--- START OF Document section ---

Since we created objects that contain each paddle’s set of properties, we need to make a change to the bottom of our game loop. Replace the following code:

screen.blit(paddle1, (x1, y1))
screen.blit(paddle2, (x2, y2))

with the following code:

screen.blit(left_paddle.image, (lelf_paddle.x, left_paddle.y))
screen.blit(right_paddle.image, (right_paddle.x, right_paddle.y))

Now, if you run your code, you will see that our paddles are in place and our program runs well. This is because when we create our object ‘left_paddle’ at the top of our program, it automatically runs the constructor for the ‘Paddle’ class using the (x, y) values that will place it on the left side of the screen. The constructor also initializes all of the variables associated with the paddle, including ‘image’, which contains the Surface object that contains the image of the paddle. Looking at the change we made to the bottom of our game loop, we can see that we blit each paddle’s image to the screen using each paddle object’s properties: ‘image’, ‘x’ and ‘y’.

Now that we have created a constructor for our Paddle class, let’s objectify our ‘update’ method. Since our update method will be simply updating the paddle’s position, we can copy and paste the code that adjusts the speed of the paddle and the limits the paddle’s movement to within the top and bottom of the screen. Once you do that, you will see that the conditional statements that adjust the Paddle’s speed requires the user’s up and down keyboard inputs. This is why we defined the parameters of the ‘update’ method as ‘up’ and ‘down’ since the main function will need to pass this necessary information to the method. Once you have completed the steps above, your update method should look like this: Running your program, you will see that your paddles now don’t move based on the user’s input. As you can probably guess, this is because we need to invoke the newly created ‘update’ method in the main function at the same place where this code was once located, towards the bottom of the game loop. Add the following invocation of ‘update’:

def update(self, down, up):
	# Adjust speed
	if up or down:
		if up:
			self.y -= self.speed
		if down:
			self.y += self.speed

	# paddle movement
	if self.y < 0:
		self.y = 0
	if self.y > WIN_H - self.height:
		self.y = WIN_H - self.height

Running your program, you will see that your paddles now don’t move based on the user’s input. As you can probably guess, this is because we need to invoke the newly created ‘update’ method in the main function at the same place where this code was once located, towards the bottom of the game loop. Add the following invocation of ‘update’:

…
# Reading in the keyboard inputs from the user
	
left_paddle.update(lp_moveDOWN, lp_moveUP)

--- END OF Document section ---

◆ **Directions**:
1. In the paddle tutorial, what does the variable 'image' that the constructor initializes contain?
2. List the paddle object properties that the paddle tutorial uses when blitting each paddle to the screen.
3. Continue the Pygame paddle tutorial from the point where it stops.

--- START OF Source excerpt ---

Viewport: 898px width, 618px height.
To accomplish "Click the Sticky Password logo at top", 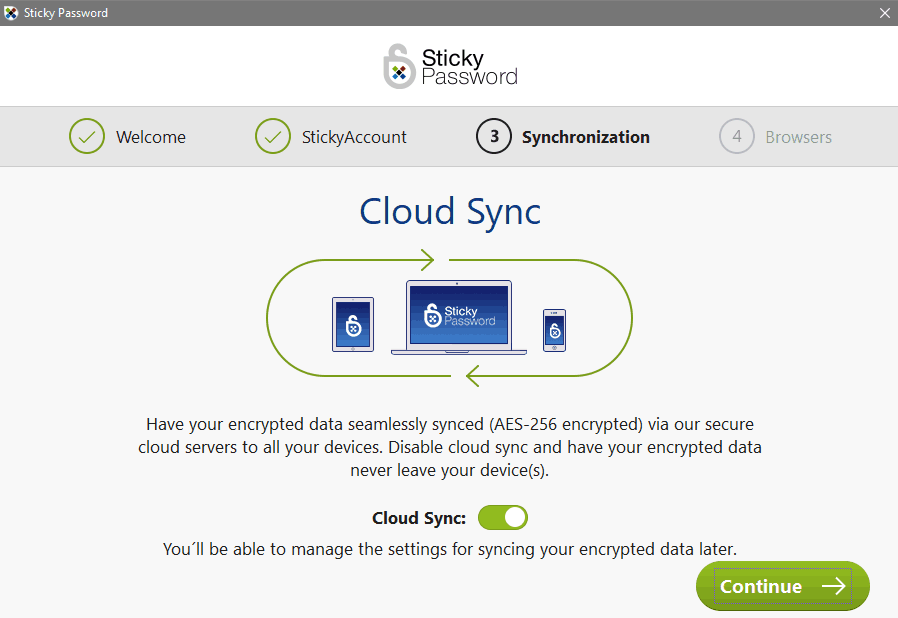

--- END OF Source excerpt ---

◆ **Expected answers**:
1. It contains the Surface object that holds the image of the paddle.

2. image, x, y

3.
right_paddle.update(rp_moveDOWN, rp_moveUP)
	 
# Writing to the main surface using ‘flip’ method
...

Running your program, you will see that now your paddle moves around the screen. You have just objectified your ‘Pong’ program!



Every video game that I’ve played has started with an introduction screen, so let’s add one to our version of Pong. Before we do so, we need to understand that every video game ever created has a game loop that is used to read inputs from the user and change the backgrounds, sprites and text accordingly on the screen. It should follow that the introduction also requires its own loop to be run at the beginning of the algorithm just before the game loop. When we add an ending to our game, this element will also require another loop to be written after our game loop so when someone loses and our game is over and the game loop stops and the program will initiate the outro loop which will wait for a player action.

Let’s get started by writing a while loop before our game loop. Add the following code before your game loop:

…
intro = play = True
 
while intro:	
	…
		
while play:
	# Print background
	screen.fill(WHITE)

	# Checks if window exit button pressed
	for event in pygame.event.get():
		if event.type == pygame.QUIT: sys.exit()

	# Limits frames per iteration of while loop
	clock.tick(fps)
	# Writes to main surface
	pygame.display.flip()

Notice that our intro loop has the same basic elements that our game loop has: a for loop that checks for user inputs, an invocation to the ‘tick’ method and an invocation to ‘display.flip()’. If you run your code, you will see a blank white screen that remains unchanging until we press the red button to exit the window. Our game is in this state because that is all we have programmed in our loop. We have filled the main screen with white, checked for the user to press the red button, limited the loop to 60 iterations per second and burned the white screen to the monitor.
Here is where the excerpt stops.